* **Kurze Aufgabe**
Tausche im Text über das Literaturfestival „begeistert“ gegen „freudig“ aus und gib ihn von „Das Publikum in“ bis einschließlich „ausgewählter Veranstaltungen (www.pen.org).“ wieder.
──────── Zitierter Text
Das Publikum in New York, selbst in Nationalitäten und Farben so gemischt wie die geladenen Autoren, nahm das Angebot begeistert auf. Die fast 70 Veranstaltungen -Lesungen, Podiumsdiskussionen und Kabarett - waren durchgehend ausverkauft. Insgesamt kamen nach Angaben der Veranstalter etwa 10.000 Menschen, Hunderttausende besuchten das Festival online über die gut aufbereitete Internetseite mit Videoausschnitten ausgewählter Veranstaltungen (www.pen.org).

Seinen Ursprung verdankt das Literaturfest einer Initiative amerikanischer Autoren, die in der Folge des 11. September und auf der Höhe des Irak-Krieges die zunehmende Isolation ihres Landes aufbrechen wollten. "Dass hier so direkt politische Themen diskutiert werden, macht das Festival - zumindest für die USA -ungewöhnlich", befand die "New York Times" anerkennend. Ein deutliches politisches Zeichen sei es allein, so viele internationale Schriftsteller ausgerechnet nach Amerika zu bringen -in ein Land, in dem weniger als drei Prozent der verlegten Bücher Übersetzungen ausländischer Autoren sind.
────────────────
──────── Gezeigtes Material
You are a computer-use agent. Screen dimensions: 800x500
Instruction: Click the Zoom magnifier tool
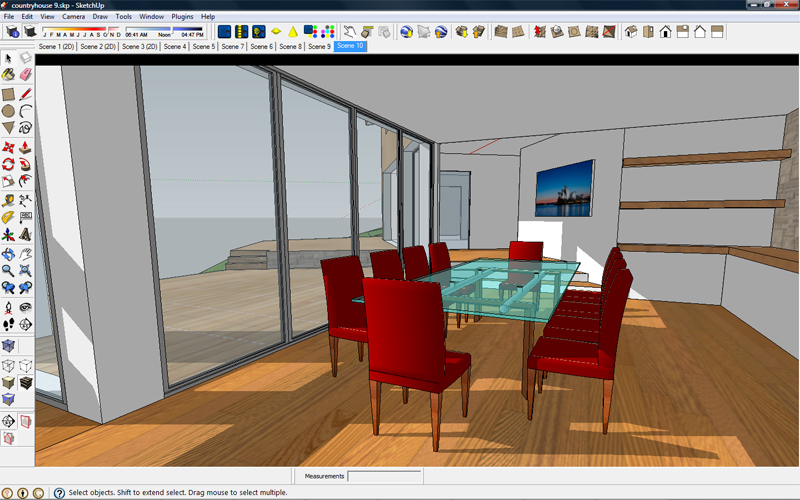click(x=8, y=270)
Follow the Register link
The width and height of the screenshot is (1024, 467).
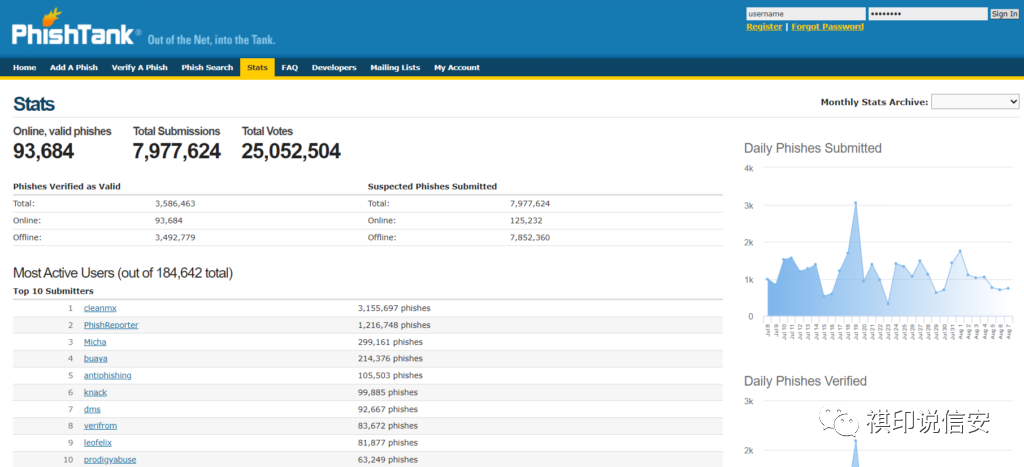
────────────────
* **Lösung der Übung**
Das Publikum in New York, selbst in Nationalitäten und Farben so gemischt wie die geladenen Autoren, nahm das Angebot freudig auf. Die fast 70 Veranstaltungen -Lesungen, Podiumsdiskussionen und Kabarett - waren durchgehend ausverkauft. Insgesamt kamen nach Angaben der Veranstalter etwa 10.000 Menschen, Hunderttausende besuchten das Festival online über die gut aufbereitete Internetseite mit Videoausschnitten ausgewählter Veranstaltungen (www.pen.org).